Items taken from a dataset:
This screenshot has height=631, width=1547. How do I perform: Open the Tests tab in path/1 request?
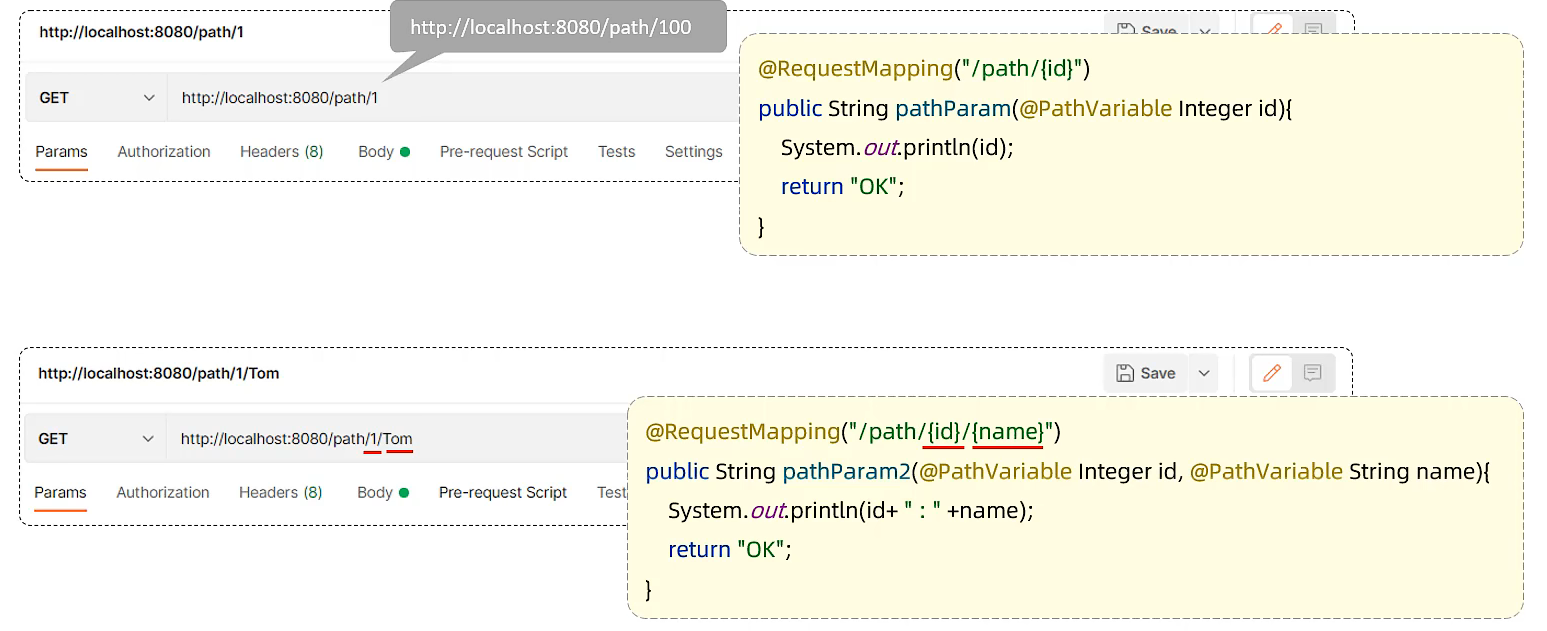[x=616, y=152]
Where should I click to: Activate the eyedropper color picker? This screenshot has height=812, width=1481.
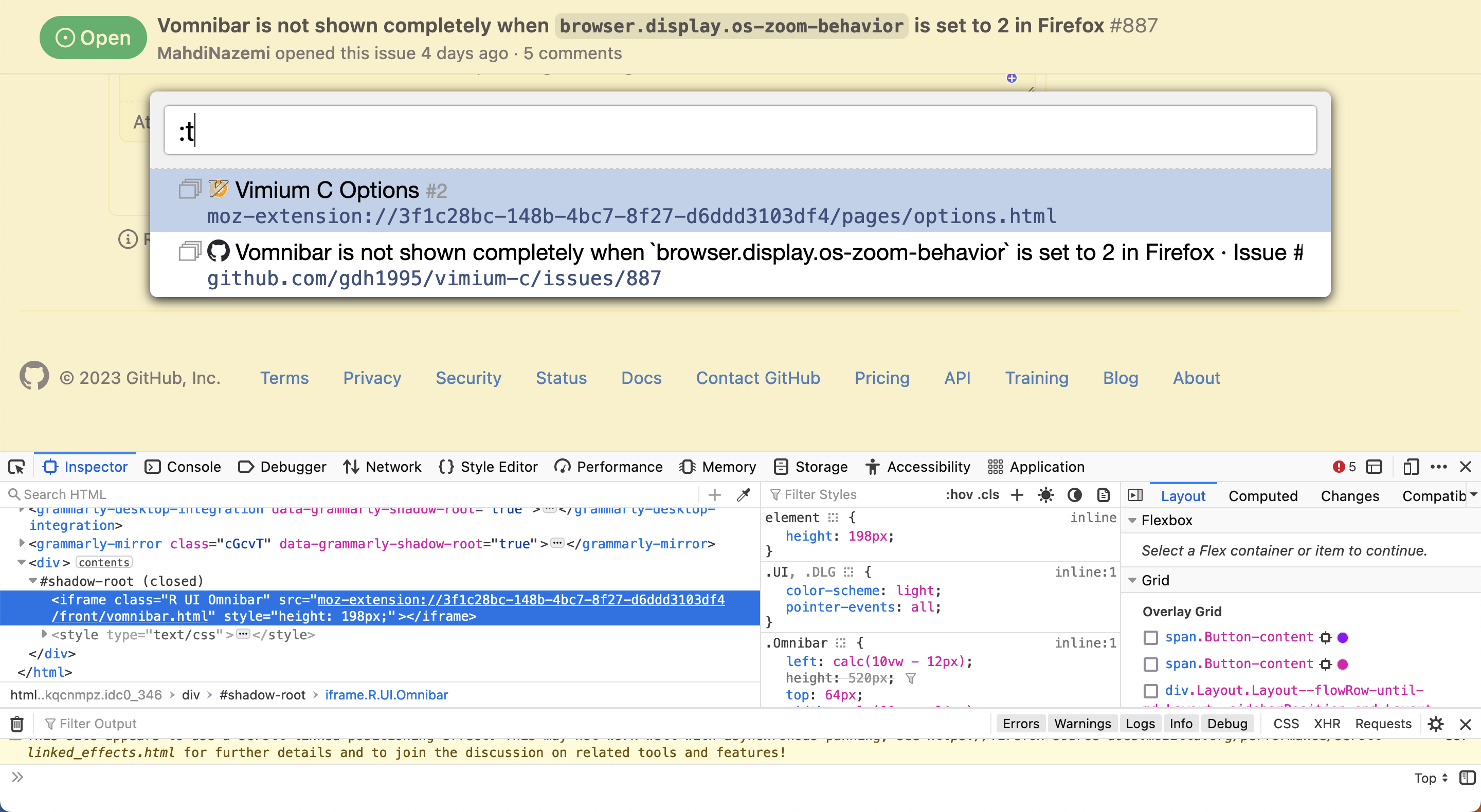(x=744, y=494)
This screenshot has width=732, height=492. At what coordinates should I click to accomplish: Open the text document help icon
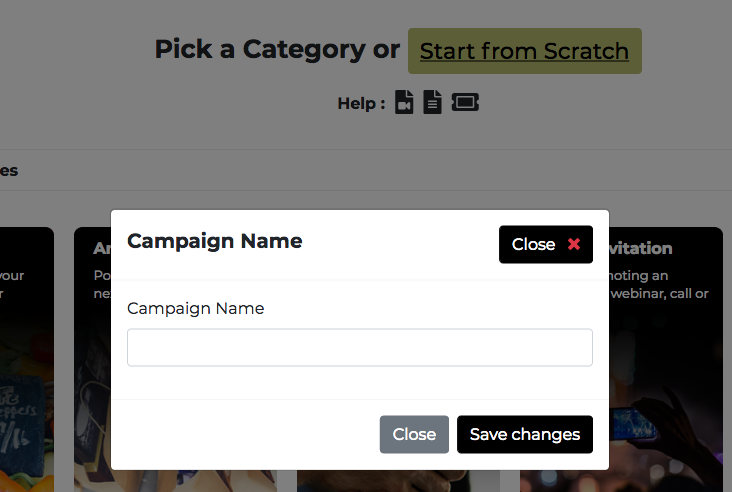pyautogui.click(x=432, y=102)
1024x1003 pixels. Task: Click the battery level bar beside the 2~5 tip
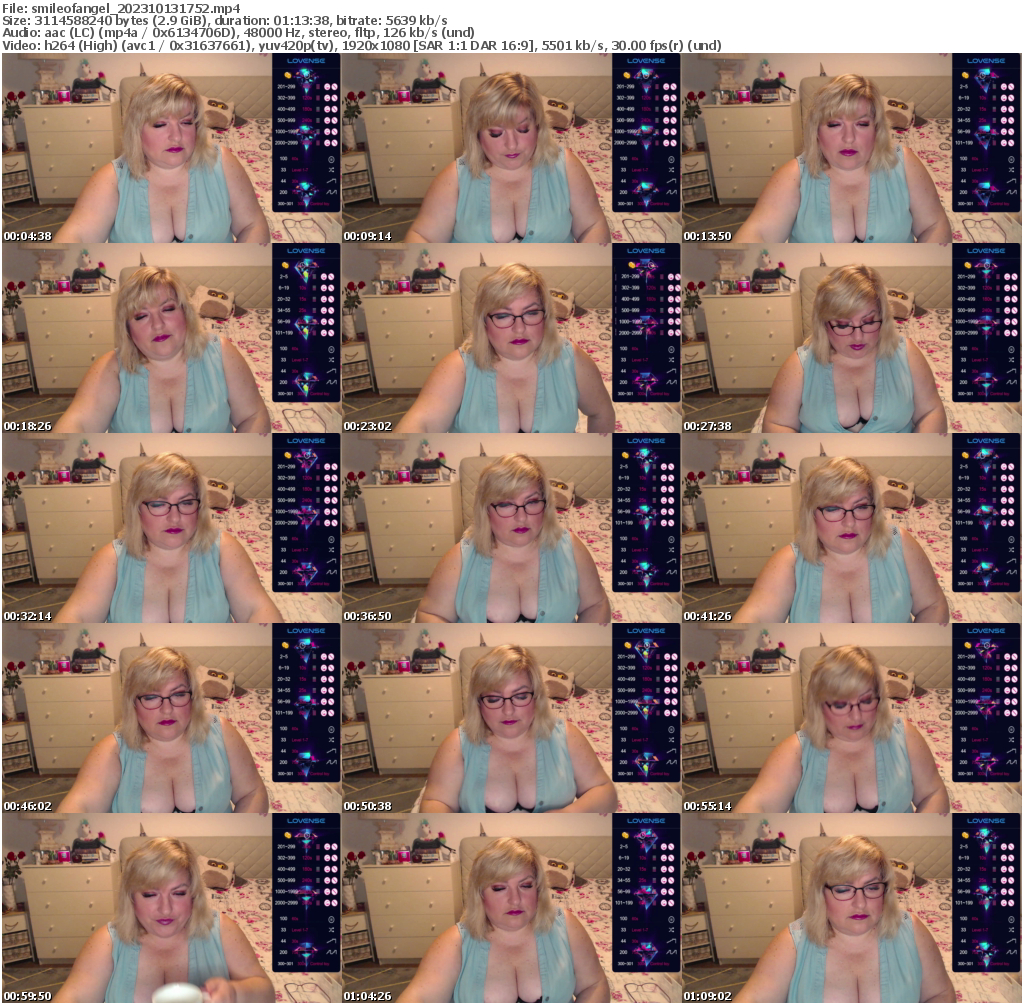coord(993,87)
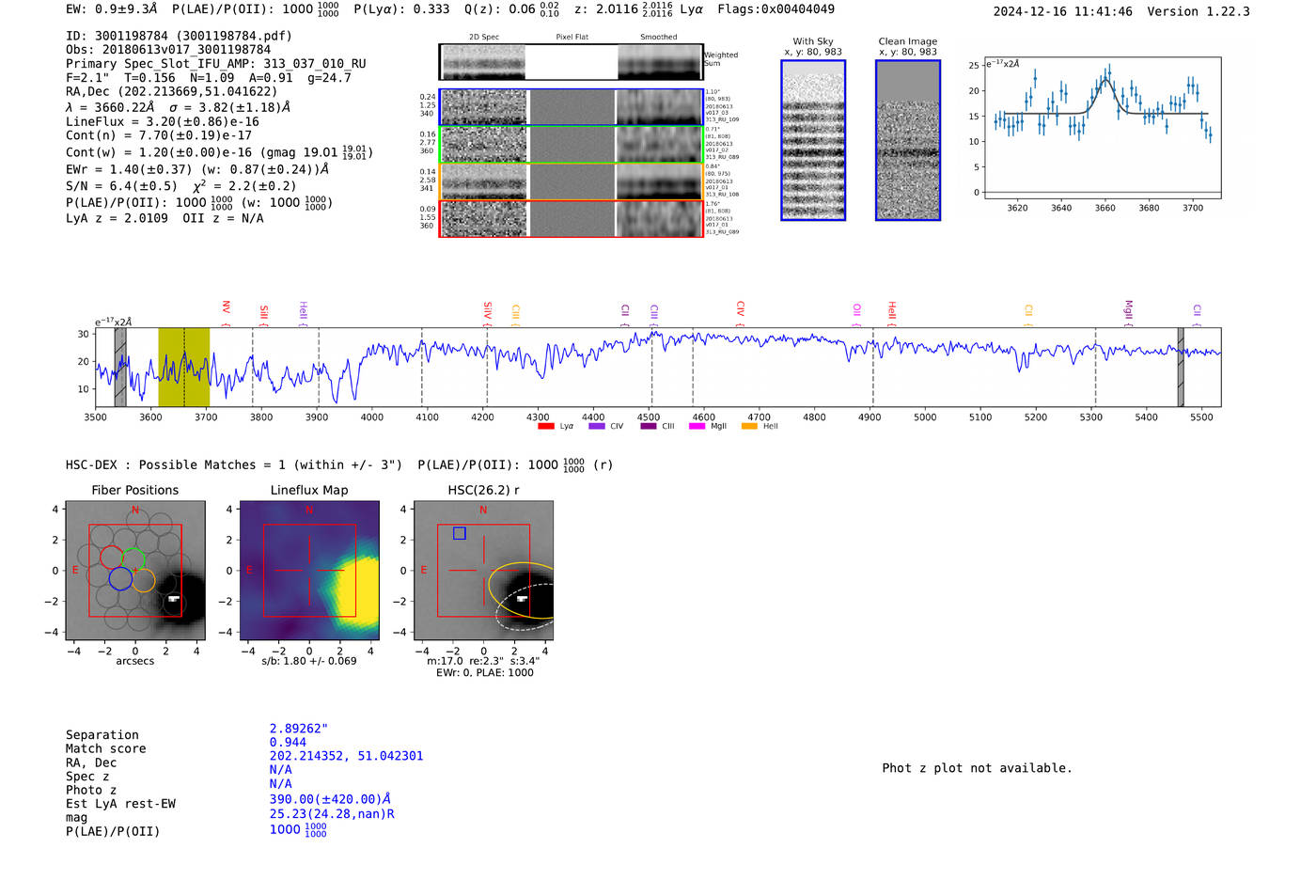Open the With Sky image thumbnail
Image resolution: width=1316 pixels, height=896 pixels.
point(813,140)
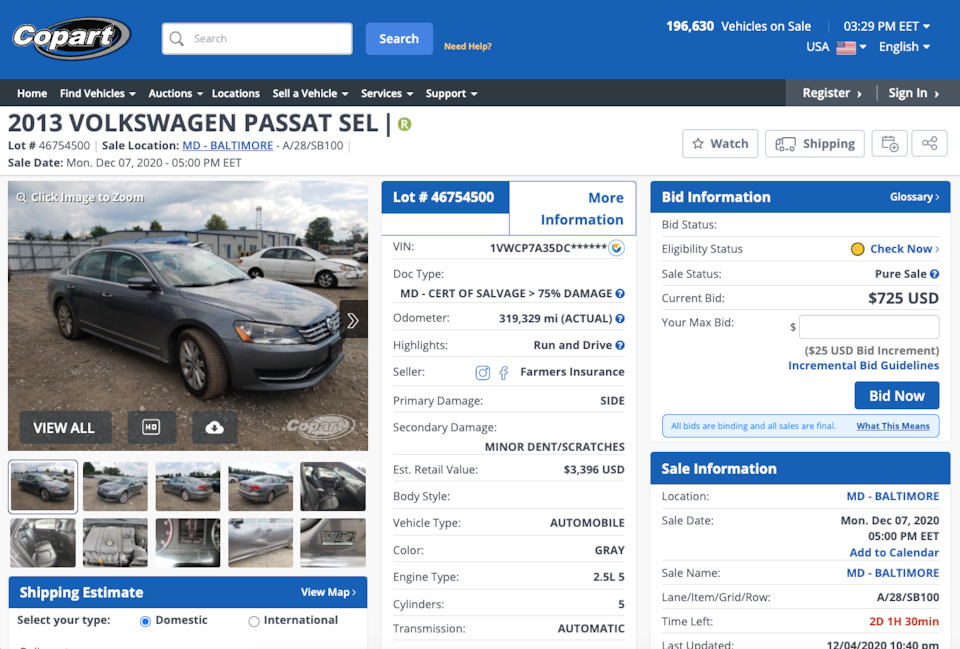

> [WHAT YOU NEED TO DO]: Return each line of the records that contains the word "should", copying the whole line. Case counts, so match only that exact capitalization.

> [RESPONSE TO THE EXERCISE]:
Where should I click to: Activate the eyedropper color picker? This screenshot has height=812, width=1481.
This screenshot has width=732, height=492. At what coordinates should I click to accomplish: Open the text document help icon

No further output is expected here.